Shirin Ebadi, Nobel per la pace, attacca l’Iran: “Mi hanno tolto tutto, anche il premio”

Pubblicato il 17 Novembre 2009 - 09:27 OLTRE 6 MESI FA

Alla vigilia della risoluzione contro le violazio­ni dei diritti umani in Iran che l’As­semblea generale Onu si appresta a votare in settimana, Shirin Ebadi, Nobel per la pace nel 2003, attacca il regime «che uccide i minorenni, perseguita donne e minoranze reli­giose e mette all’indice la libertà di parola».

In un’intervista rilasciata al Corriere della Sera Shirin Ebadi spiega: «Vivo in uno stato di esilio effet­tivo. Mi hanno confiscato l’appartamento, la pensione che ricevo dal ministe­ro della Giustizia e il conto in ban­ca mio e dei miei famigliari, ormai sotto costante minaccia. E come se non bastasse mi hanno sequestrato tut­ti i premi, incluso il Nobel e la Le­gion d’Onore».

Poi l’attivista racconta della sua paura a tornare in Iran: «Nulla mi spaventa di più, anche se minacciano di arrestarmi per eva­sione fiscale al mio rientro. Sosten­gono che debbo al governo 410 mi­la dollari in tasse arretrate per il No­bel: una fandonia visto che la legge fiscale iraniana stabilisce che i pre­mi siano esentasse. Se trattano così una persona ad alto profilo come me, mi chiedo come si comportano di nascosto con uno studente o cit­tadino qualunque. Comunque tornerò, forse accompagnata da Ban Ki-moon, quando avrò fini­to il mio lavoro all’estero e sarò più utile nel mio Paese. Sono stati i miei colleghi di Teheran a chieder­mi di restare: ‘Adesso ci sei più uti­le fuori’, hanno detto. Uno dei miei compiti è perorare la risoluzione Onu che i partner commerciali ira­niani vorrebbero bloccare in quan­to ‘politicizzata’. Un’accusa falsa come dimostra l’ultimo rapporto di Ban Ki-moon: un uomo che non si può certo accusare di parzialità».

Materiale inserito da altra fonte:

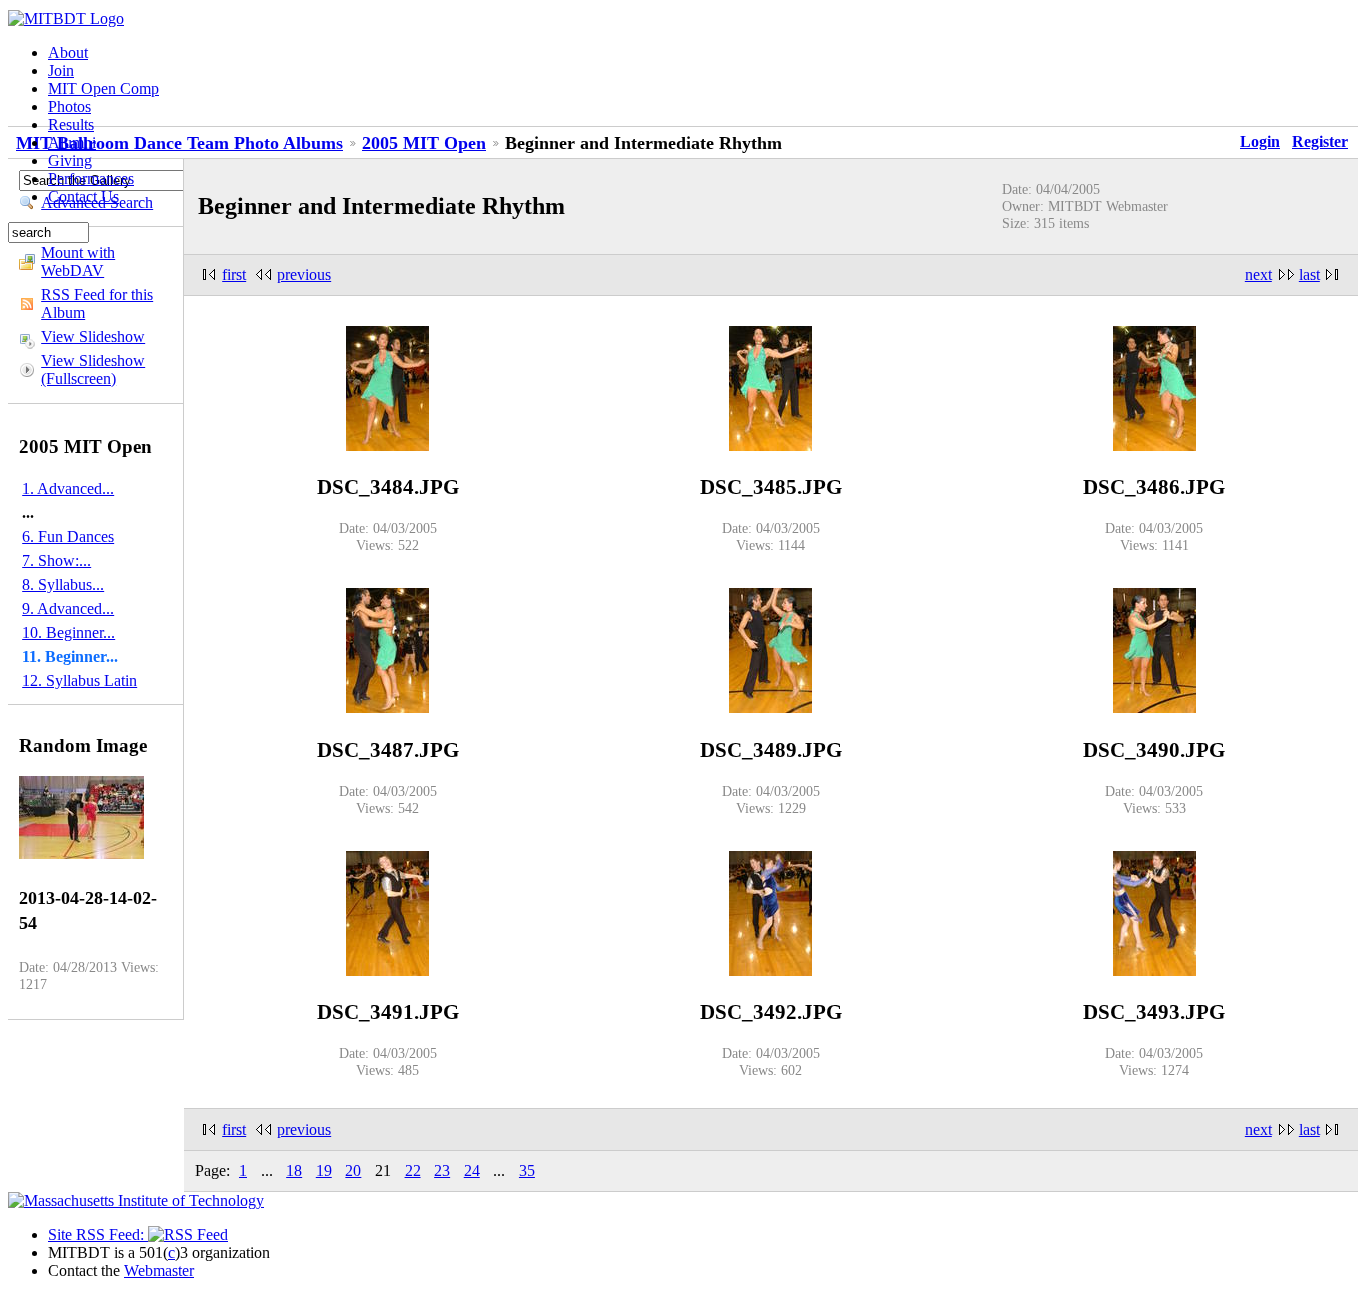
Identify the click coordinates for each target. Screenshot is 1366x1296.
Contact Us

Poi una serie di battute su quanto l’Onu e l’amministrazione Obama stiano realmente facendo per l’Iran: «La commissione Onu cerca di fare la sua parte ma la composizio­ne del consiglio è tale da legargli le mani. Vorrei spingerlo a fare di più perché, lo ripeto, la violazione dei diritti umani nel mio Paese è diven­tata sistematica e diffusissima. Se la Comunità internazionale tace, il popolo sarà dimenticato ed è pro­prio ciò che vuole il governo. Non ho ancora incontrato il pre­sidente Obama né i membri della sua amministrazione ma la mia po­sizione è ben chiara: nel dialogo con l’Iran non si può parlare solo di nucleare, ignorando la questione ben più pressante dei diritti umani. Le due sono interdipendenti».